On 19/06/13 21:44, John Ferlan wrote:
On 06/07/2013 01:03 PM, Osier Yang wrote:
> There is POSIX calls to walk through direcotry tree, nftw(3), but
s/is/are
s/direcotry/directory
s/tree/trees or s/tree/a tree/
hm... I reviewed it times before posting it. :(
> there is no way to allow one to pass user data to the callback:
>
> int nftw(const char *dirpath,
> int (*fn) (const char *fpath, const struct stat *sb,
> int typeflag, struct FTW *ftwbuf),
> int nopenfd, int flags);
>
> Assuming a simple requirement: one wants to simply find out all the
> files which have name "vendor" and it has a specific value, under a
> directory, It's not possible to achieve with nftw(3). To solve the
> requirements like this, this new util function comes.

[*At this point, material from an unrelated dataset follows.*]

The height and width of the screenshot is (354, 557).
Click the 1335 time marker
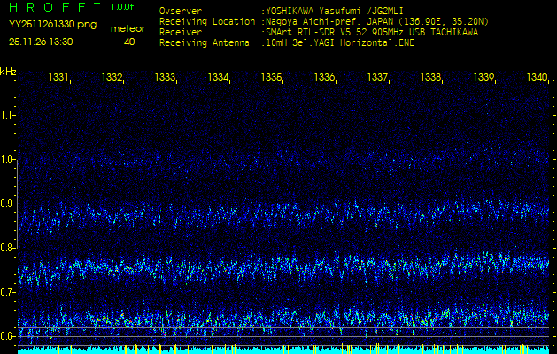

Not sure the last sentence is necessary
> int virTraverseDirectory(const char *dirpath,
> int depth,
> unsigned int flags,
> virTraverseDirectoryCallback cb,
> virTraverseDirectorySkipCallback skipcb,
> void *opaque,
> char ***filepaths);
>
> * Which allow to traverse a directory limited to specified @depth
> (relative to the @dirpath)
>
> * Two callbacks are provided, callback @cb is to handle the file path
> passed to it, with the user data @opaque; callback @skipcb is to
> allow one to make the rules to skip the passed file path. For example,
> one can define regex patterns in @skipcb to skip all the file path
> which matches it.
>
> * @cb should return 0 to indicate the file path is successfully
> handled, otherwise -1 should be returned.
>
> * Like @cb, @skipcb also should return 0 to indiate the file path
> will be skipped to handle, otherwise -1 should be returned.
>
> * If passed @filepath is not NULL, it will be filled with the file
> paths which are successfully handled by @cb.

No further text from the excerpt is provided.